I actually really liked that General Ndoye didn't die and wasn't sent to a penal colony to suffer for the rest of her days. There's a line when they're back on Starfleet Headquarters about how intent is also an important element in passing judgements and achieving justice, which is like, pure, unadulterated optimistic/utopian ideals. It's Star Trek praxis, so good. The same is true for Book.
Side note: Her little hat was... I can't describe it. It was dumb, but I also totally bought it as a uniform. There's something so perfectly human about stupid little hats, and it's comforting to think that that'll never change.
Honestly, while
some of the dialogue didn't
quite work for me (oddly enough, it was mostly dialogue between Mr. Saru and President T'Rina

), the story concluded exactly how I wanted, though it would've been a bit more impactful if earth was more visible in the background of the Starfleet Headquarters scenes with city-sized craters, but that'd be a bit heavy.
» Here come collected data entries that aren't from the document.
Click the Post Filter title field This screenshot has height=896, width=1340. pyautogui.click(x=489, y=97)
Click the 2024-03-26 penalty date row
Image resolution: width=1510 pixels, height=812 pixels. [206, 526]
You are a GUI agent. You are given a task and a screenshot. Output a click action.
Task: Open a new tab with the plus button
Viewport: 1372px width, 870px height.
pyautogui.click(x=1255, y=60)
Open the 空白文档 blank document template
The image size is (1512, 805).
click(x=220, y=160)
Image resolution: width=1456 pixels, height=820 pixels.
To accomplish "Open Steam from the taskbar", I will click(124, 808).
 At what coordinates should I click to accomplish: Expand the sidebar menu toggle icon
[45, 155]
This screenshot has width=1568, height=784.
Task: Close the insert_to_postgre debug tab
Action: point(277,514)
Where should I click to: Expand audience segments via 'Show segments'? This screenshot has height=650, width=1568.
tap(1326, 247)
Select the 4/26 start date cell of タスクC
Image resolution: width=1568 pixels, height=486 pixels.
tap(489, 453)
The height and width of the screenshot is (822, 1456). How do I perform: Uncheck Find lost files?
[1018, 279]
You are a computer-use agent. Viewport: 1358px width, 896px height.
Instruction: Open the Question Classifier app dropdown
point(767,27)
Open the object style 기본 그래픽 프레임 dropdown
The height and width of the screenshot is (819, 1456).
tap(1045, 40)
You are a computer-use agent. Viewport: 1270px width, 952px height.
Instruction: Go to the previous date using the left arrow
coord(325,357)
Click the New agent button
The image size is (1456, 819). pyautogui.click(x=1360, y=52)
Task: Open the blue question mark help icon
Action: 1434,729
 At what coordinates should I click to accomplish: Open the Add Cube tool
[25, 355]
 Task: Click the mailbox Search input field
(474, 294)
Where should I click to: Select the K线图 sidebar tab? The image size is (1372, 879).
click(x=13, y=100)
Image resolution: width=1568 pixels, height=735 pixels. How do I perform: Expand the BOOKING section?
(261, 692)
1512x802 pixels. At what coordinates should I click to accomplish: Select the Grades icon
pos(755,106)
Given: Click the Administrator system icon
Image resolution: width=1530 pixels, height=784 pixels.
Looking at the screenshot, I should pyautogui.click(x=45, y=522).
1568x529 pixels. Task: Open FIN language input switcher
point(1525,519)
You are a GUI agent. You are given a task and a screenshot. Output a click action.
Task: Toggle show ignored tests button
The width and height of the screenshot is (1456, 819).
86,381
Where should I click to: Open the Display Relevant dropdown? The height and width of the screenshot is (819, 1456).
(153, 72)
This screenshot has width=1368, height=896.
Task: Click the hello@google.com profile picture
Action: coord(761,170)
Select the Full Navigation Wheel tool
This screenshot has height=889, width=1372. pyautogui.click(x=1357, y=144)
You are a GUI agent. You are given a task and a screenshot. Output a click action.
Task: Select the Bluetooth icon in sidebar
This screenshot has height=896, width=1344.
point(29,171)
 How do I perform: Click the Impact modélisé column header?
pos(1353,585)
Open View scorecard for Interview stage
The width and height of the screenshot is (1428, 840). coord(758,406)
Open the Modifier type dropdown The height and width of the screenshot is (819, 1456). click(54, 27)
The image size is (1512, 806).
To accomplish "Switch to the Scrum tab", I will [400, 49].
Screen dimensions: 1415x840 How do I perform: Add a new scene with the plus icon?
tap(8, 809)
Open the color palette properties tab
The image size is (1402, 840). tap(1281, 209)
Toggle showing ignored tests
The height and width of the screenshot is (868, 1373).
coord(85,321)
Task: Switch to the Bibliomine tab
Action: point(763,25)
I also totally bought Book's incomplete transporting signal. Mrs. Martin-Green really sold the moment; it's probably one of the first times a death fake-out has actually gotten me.
Oh, and the Headquarters at warp was just gorgeous. Apparently, some people aren't keen on the new warp effects, but I swear this episode hit literally everything I've wanted from Star Trek in its themes and its embrace of weird (and a little stupid) sci-fi concepts like a super-luminal space-stations and giant floating pheromone-hive-mind-jellyfish.